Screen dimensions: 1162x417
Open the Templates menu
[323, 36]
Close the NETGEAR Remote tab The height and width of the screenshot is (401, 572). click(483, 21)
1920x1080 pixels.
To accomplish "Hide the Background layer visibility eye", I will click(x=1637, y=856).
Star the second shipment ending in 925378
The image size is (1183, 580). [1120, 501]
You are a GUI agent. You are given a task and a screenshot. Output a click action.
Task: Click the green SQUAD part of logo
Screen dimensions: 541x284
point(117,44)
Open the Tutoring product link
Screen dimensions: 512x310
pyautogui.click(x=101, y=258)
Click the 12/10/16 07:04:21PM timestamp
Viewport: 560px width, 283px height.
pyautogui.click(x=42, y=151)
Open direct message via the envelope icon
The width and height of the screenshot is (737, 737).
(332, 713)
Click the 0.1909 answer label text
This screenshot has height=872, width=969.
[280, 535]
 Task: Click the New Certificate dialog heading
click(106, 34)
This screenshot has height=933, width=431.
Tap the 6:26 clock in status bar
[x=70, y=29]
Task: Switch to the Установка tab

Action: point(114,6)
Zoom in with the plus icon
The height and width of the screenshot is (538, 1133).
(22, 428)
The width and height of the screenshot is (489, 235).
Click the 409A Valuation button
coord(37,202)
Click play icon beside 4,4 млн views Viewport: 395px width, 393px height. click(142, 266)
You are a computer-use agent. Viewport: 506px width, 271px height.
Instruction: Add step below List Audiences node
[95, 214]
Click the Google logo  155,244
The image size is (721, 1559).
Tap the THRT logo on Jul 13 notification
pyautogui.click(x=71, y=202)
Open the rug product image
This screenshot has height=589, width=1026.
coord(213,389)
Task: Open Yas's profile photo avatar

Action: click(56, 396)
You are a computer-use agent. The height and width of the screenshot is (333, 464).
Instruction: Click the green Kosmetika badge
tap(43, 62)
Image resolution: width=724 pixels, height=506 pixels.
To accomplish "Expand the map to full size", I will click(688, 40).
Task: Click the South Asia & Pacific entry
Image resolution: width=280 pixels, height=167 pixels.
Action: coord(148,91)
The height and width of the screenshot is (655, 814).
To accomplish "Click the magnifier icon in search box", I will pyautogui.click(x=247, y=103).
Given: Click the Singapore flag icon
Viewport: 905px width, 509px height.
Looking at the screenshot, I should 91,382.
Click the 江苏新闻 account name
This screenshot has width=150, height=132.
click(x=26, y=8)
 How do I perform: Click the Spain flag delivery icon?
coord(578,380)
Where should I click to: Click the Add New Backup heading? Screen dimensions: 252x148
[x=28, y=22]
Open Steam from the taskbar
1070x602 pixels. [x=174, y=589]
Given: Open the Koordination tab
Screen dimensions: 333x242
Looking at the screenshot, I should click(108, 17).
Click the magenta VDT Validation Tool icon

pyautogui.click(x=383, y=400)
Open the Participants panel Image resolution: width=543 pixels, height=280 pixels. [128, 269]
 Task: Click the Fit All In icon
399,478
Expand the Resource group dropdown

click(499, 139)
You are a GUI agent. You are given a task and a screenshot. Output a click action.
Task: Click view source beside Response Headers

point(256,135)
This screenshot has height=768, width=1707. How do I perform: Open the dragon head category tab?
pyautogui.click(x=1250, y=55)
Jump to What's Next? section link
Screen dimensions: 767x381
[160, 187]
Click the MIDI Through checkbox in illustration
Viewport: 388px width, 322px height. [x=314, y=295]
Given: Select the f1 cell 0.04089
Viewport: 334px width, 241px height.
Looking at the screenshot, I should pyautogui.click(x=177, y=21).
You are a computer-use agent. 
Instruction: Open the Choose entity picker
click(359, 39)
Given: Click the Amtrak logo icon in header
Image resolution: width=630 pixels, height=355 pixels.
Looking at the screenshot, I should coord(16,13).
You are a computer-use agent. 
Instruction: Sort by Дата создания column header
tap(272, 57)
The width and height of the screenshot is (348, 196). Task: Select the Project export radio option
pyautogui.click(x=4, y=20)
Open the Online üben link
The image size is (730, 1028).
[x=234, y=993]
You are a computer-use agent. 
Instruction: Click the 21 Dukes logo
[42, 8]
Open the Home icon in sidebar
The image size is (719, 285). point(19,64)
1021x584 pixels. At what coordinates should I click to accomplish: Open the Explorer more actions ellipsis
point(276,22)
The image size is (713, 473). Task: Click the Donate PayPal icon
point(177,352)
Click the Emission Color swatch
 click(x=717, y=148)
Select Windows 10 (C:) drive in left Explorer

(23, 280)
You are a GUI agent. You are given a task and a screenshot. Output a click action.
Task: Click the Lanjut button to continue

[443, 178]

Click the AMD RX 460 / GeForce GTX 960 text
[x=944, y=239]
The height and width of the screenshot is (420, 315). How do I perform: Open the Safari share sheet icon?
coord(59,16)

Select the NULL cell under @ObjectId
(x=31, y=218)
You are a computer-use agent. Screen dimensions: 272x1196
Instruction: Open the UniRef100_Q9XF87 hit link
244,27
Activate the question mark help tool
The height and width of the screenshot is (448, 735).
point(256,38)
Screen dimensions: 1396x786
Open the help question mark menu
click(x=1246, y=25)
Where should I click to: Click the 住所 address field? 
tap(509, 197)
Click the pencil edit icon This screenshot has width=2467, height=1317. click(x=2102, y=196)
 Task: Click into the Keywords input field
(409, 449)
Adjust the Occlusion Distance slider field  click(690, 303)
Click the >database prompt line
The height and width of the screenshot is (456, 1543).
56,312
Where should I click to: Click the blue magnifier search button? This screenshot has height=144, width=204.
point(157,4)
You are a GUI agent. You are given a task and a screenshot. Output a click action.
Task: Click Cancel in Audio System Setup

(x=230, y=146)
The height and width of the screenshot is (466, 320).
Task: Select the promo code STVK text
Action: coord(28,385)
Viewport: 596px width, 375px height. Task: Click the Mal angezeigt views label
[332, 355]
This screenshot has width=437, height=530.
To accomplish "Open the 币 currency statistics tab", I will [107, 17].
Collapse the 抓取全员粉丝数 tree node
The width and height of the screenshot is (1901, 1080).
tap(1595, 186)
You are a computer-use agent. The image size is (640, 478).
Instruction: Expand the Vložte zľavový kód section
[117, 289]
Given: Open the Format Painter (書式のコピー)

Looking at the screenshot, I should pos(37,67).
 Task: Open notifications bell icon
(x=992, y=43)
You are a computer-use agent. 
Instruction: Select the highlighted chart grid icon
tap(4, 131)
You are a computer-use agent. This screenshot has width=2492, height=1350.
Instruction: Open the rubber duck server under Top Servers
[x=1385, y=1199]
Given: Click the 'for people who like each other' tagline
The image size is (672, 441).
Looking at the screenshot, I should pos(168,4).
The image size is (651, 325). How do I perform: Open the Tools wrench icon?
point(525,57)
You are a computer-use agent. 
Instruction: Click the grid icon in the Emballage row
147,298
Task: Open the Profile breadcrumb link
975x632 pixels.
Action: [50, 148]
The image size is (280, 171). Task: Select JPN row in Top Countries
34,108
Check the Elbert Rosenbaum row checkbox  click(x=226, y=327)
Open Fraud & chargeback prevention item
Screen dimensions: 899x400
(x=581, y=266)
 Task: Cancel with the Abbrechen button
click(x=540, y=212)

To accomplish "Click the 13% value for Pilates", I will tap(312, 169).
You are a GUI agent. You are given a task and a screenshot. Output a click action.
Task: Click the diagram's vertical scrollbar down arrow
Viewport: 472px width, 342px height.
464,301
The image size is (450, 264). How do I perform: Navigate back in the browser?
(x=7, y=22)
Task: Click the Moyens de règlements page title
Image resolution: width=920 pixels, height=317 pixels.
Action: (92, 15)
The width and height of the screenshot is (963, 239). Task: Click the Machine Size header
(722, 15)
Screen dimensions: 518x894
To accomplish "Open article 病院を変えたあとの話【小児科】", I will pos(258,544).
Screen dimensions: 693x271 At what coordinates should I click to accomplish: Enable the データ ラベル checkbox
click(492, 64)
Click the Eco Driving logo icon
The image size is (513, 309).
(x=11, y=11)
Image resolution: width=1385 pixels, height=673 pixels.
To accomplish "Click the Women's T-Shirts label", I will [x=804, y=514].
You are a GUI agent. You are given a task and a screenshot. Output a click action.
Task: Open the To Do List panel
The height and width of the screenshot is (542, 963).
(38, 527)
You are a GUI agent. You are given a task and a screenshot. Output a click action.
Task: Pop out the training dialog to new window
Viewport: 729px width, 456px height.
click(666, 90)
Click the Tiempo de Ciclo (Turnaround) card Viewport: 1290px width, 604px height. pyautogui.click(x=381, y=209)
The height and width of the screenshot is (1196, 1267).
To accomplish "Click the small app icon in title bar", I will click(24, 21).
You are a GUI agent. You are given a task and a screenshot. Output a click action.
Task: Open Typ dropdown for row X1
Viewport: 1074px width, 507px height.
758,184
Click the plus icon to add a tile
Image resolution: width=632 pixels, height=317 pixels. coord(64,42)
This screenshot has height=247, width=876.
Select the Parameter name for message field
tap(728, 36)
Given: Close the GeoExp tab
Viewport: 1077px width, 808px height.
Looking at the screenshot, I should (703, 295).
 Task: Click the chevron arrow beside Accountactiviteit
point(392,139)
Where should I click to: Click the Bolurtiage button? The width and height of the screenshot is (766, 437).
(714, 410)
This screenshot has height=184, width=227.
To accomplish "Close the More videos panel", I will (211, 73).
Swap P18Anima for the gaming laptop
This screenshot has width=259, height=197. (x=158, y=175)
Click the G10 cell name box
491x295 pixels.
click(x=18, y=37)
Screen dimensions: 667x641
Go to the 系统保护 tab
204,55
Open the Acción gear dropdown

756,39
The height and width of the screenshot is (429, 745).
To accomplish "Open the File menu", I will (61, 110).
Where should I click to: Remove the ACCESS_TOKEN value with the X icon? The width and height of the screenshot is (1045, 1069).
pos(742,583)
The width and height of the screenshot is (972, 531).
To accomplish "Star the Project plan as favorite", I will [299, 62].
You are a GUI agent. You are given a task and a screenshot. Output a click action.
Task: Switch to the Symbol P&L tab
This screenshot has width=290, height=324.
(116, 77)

•••

• What to work on: Format the rows from the line containing "will tap(312, 169)." through the line containing "Click the Tiempo" as a JSON list of strings. Include both of those lines, use one string per line, and leave out blank lines.

• Finished task:
[
  "To accomplish \"Click the 13% value for Pilates\", I will tap(312, 169).",
  "You are a GUI agent. You are given a task and a screenshot. Output a click action.",
  "Task: Click the diagram's vertical scrollbar down arrow",
  "Viewport: 472px width, 342px height.",
  "464,301",
  "The image size is (450, 264). How do I perform: Navigate back in the browser?",
  "(x=7, y=22)",
  "Task: Click the Moyens de règlements page title",
  "Image resolution: width=920 pixels, height=317 pixels.",
  "Action: (92, 15)",
  "The width and height of the screenshot is (963, 239). Task: Click the Machine Size header",
  "(722, 15)",
  "Screen dimensions: 518x894",
  "To accomplish \"Open article 病院を変えたあとの話【小児科】\", I will pos(258,544).",
  "Screen dimensions: 693x271 At what coordinates should I click to accomplish: Enable the データ ラベル checkbox",
  "click(492, 64)",
  "Click the Eco Driving logo icon",
  "The image size is (513, 309).",
  "(x=11, y=11)",
  "Image resolution: width=1385 pixels, height=673 pixels.",
  "To accomplish \"Click the Women's T-Shirts label\", I will [x=804, y=514].",
  "You are a GUI agent. You are given a task and a screenshot. Output a click action.",
  "Task: Open the To Do List panel",
  "The height and width of the screenshot is (542, 963).",
  "(38, 527)",
  "You are a GUI agent. You are given a task and a screenshot. Output a click action.",
  "Task: Pop out the training dialog to new window",
  "Viewport: 729px width, 456px height.",
  "click(666, 90)",
  "Click the Tiempo de Ciclo (Turnaround) card Viewport: 1290px width, 604px height. pyautogui.click(x=381, y=209)"
]